1

I have a spark code that appends data from a hive table to parquet files partitioned on dates. The code runs absolutely correct when executed from the spark shell and the parquet files show the exact same number of rows as present in the hive table for the corresponding date.

However, when the same code is executed by putting the code in a jar file, which is called upon by a spark submit command, and the spark submit command is scheduled to execute daily at 9 AM via Nifi, the number of rows in the parquet partition files are coming out to be less. We are on the P_NO_SLA queue, and below are some of the facts and observations we have:

•Data on the source hive table gets updated by 4 AM approx •Initially our Nifi job was scheduled to start running at 4:45 AM but the number of records did not match. On doing a manual update from the spark shell post 6 AM, the data was an exact match. •Hence, we scheduled the job to run at 7 AM. On doing this, when the number of records were too less (approx. 20000 on weekends) as compared to weekdays (in the range of 150000 to >200000 records), the data got updated correctly via the Nifi Job. Again a manual run was done to backfill the missing data. •Again, we postponed the job to 9 AM. Post doing this, there were 2 days when the number of records matched (between 160000 to 200000), however, since Jul-31, the data hasn't matched at all, irrespective of the number of records on any of the days, and we are having to do a manual backfill everyday.
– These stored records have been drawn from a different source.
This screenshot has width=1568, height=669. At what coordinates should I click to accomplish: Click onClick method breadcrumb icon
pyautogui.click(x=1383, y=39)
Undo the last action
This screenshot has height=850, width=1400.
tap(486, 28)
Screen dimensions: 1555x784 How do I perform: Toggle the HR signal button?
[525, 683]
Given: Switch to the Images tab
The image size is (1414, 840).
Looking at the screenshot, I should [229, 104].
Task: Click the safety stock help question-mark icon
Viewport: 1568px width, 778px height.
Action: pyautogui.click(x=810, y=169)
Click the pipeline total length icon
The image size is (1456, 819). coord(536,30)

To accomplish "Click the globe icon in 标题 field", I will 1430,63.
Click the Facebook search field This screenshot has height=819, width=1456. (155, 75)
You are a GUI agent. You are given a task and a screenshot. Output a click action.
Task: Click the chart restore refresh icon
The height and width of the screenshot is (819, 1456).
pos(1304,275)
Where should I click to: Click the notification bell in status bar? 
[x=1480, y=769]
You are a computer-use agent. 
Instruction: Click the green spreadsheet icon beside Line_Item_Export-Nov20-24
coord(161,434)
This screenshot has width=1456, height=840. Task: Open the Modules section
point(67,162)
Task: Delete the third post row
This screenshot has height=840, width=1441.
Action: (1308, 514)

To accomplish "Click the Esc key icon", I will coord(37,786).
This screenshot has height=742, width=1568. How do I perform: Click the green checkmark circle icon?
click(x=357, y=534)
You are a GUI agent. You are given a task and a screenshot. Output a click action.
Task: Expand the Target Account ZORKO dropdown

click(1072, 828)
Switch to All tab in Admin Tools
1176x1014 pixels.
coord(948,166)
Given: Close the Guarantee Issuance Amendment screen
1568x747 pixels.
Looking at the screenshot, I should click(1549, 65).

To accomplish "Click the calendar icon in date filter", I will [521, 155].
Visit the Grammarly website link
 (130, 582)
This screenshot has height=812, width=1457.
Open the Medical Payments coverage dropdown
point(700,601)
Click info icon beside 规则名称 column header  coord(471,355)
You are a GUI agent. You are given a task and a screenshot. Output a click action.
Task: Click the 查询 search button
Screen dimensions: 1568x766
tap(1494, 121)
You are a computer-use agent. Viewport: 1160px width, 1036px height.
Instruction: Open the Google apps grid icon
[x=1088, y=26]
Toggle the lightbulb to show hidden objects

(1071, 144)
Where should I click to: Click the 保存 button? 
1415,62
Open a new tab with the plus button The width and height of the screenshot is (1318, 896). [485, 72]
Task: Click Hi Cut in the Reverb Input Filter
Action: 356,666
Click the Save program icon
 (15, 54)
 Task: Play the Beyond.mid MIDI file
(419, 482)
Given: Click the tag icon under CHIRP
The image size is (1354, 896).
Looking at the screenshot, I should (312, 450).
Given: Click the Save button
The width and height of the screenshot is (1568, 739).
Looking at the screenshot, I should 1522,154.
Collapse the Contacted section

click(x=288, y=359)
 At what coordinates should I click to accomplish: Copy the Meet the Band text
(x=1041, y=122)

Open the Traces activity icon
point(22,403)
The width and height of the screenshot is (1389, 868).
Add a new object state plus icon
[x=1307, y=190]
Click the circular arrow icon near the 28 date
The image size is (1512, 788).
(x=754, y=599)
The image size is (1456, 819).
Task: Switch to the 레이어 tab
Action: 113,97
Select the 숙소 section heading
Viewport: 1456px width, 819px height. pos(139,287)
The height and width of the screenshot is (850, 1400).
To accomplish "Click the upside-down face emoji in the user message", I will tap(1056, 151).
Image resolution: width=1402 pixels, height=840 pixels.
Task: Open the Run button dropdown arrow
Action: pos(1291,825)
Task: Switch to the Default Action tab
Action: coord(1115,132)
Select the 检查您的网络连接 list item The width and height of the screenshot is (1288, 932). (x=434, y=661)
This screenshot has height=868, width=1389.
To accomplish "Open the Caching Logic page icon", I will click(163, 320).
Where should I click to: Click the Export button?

We are unable to figure out any specific reason that maybe causing the code to run correctly from the spark shell at any time, but giving incorrect results from Nifi when Nifi is just schedculed to execute the spark submit command to run the jar file containing the same spark code.

Please help me with understanding why this would be happening and how I can fix this.

P.S.: I have checked the Nifi log files, and could not find any of the scheduled jobs giving an error.

  • Which version of NiFi and which processor are you using? – Sivaprasanna Sethuraman Aug 08 '18 at 04:56
  • Nifi 1.1.2, Spark 2.2.1, Execute Process processor. For a change, i ran the job yesterday at 9 PM instead of morning hours and the number of records returned in the parquet data is matching with the number of records in the hive table for Aug-06 data. I will run the job again today at 9 PM for Aug-07 data and update if anything new comes up – Praveen Sharma Aug 08 '18 at 10:49

0 Answers0